> [TASK]
The copy you give must match the lines from the top of the data through the line containing "Viewport: 800px width, 390px height." exactly, and it must hold no pictures.

> [MATERIAL FOR THE TASK]
★ ★ ★ ★ ★
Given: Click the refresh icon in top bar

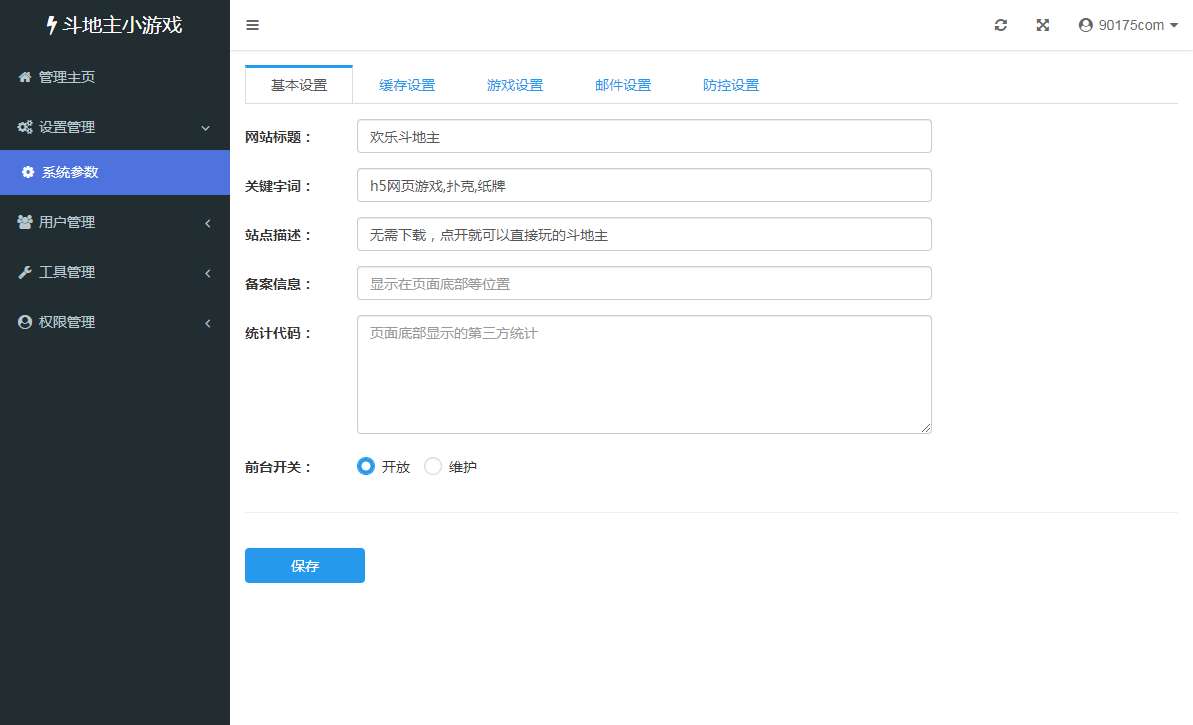Looking at the screenshot, I should 1000,26.
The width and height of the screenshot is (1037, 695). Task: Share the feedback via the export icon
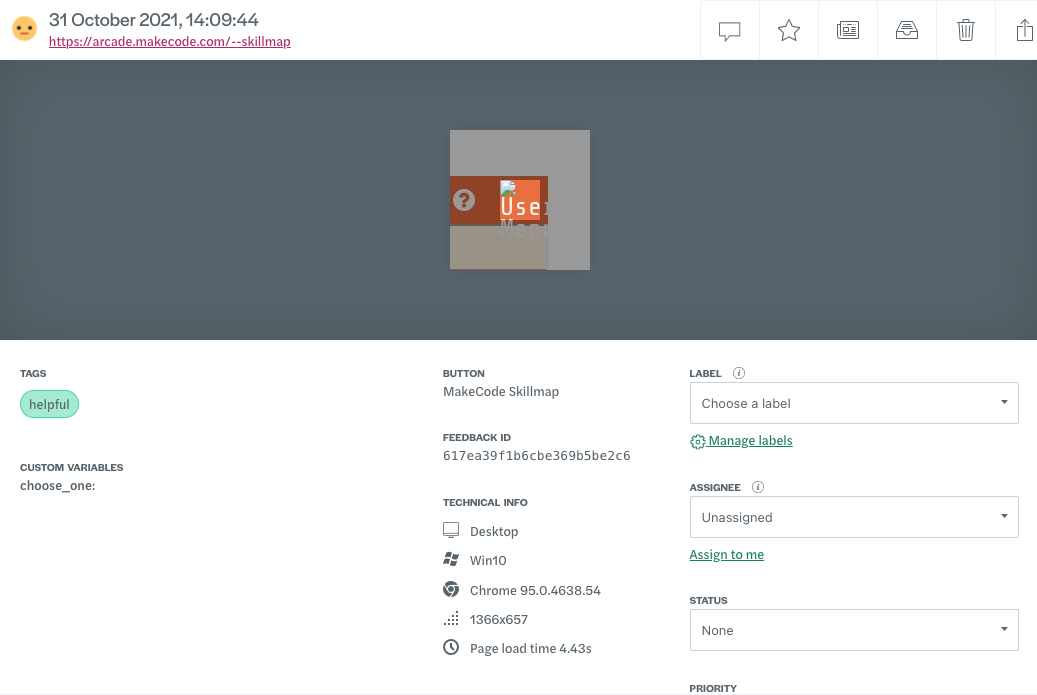click(1023, 30)
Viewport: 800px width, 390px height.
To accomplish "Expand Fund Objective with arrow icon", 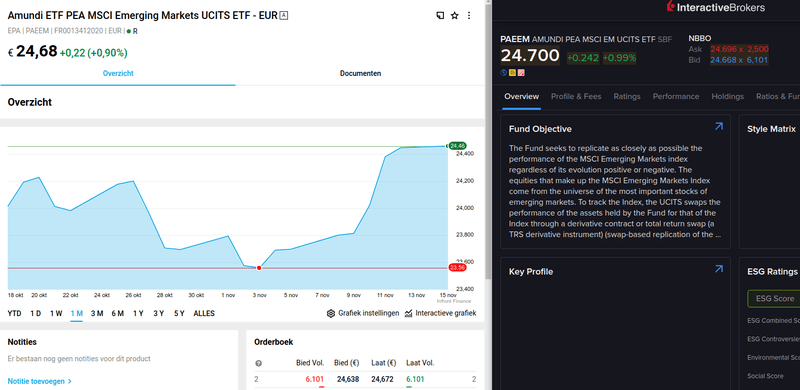I will click(719, 126).
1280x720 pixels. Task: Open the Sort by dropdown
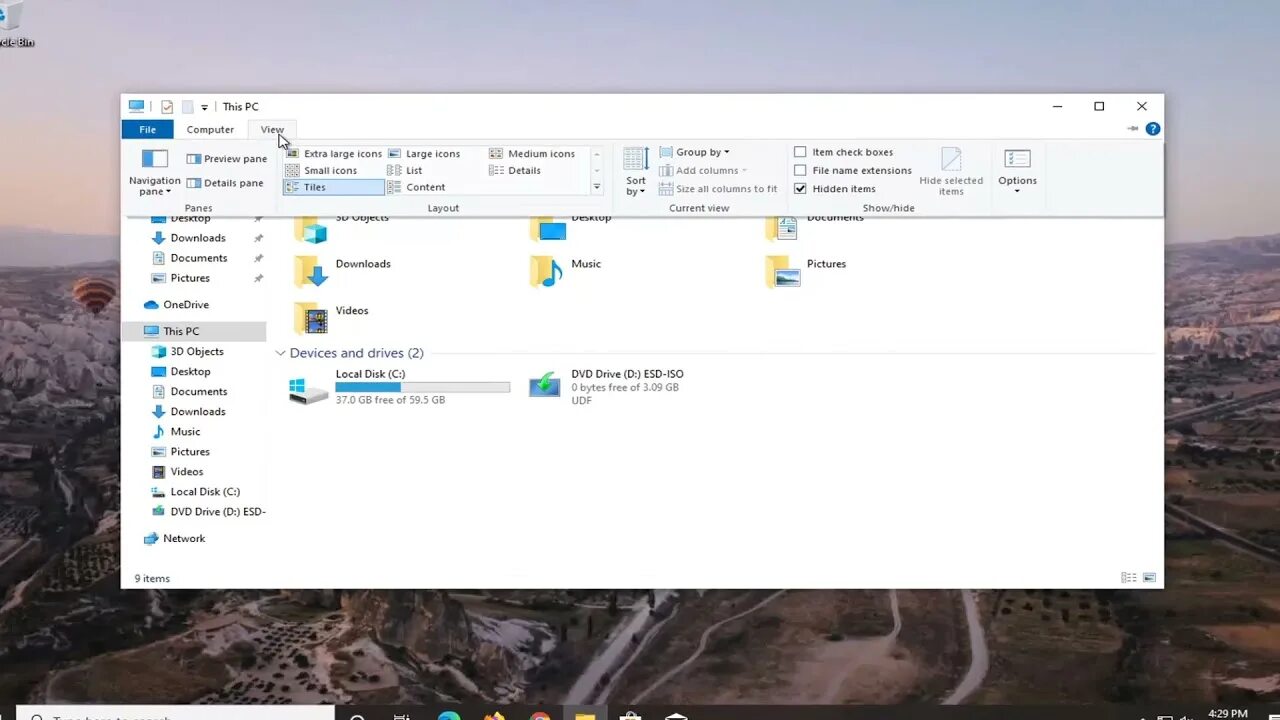636,170
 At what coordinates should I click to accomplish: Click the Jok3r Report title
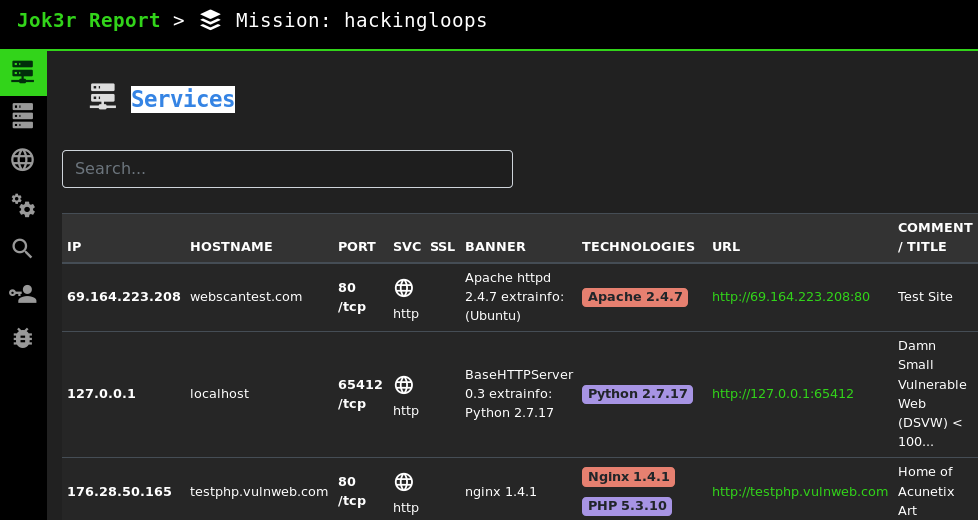click(88, 21)
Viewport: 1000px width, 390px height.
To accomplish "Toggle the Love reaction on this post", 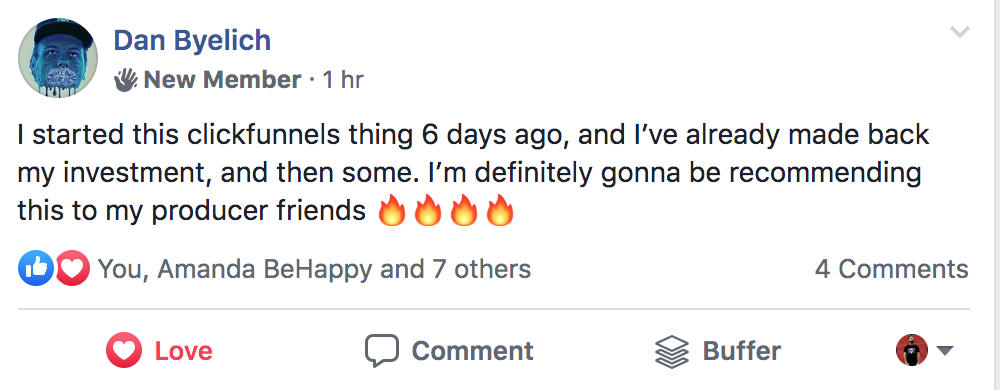I will coord(159,350).
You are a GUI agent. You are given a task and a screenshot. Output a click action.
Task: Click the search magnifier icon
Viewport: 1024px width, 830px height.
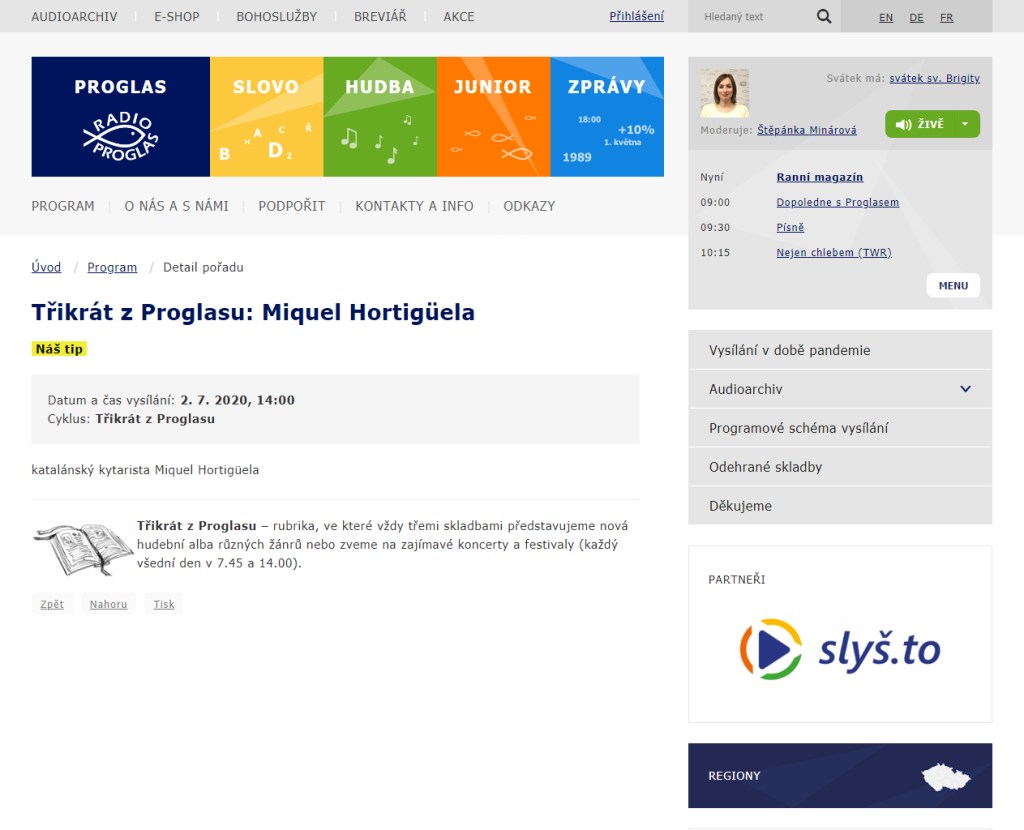point(824,17)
★ ★ ★ ★ ★
> [ANSWER SPACE]
Given: Click the refresh icon in top bar

Looking at the screenshot, I should 1000,26.
The width and height of the screenshot is (1037, 695). Task: Share the feedback via the export icon
click(1023, 30)
Viewport: 800px width, 390px height.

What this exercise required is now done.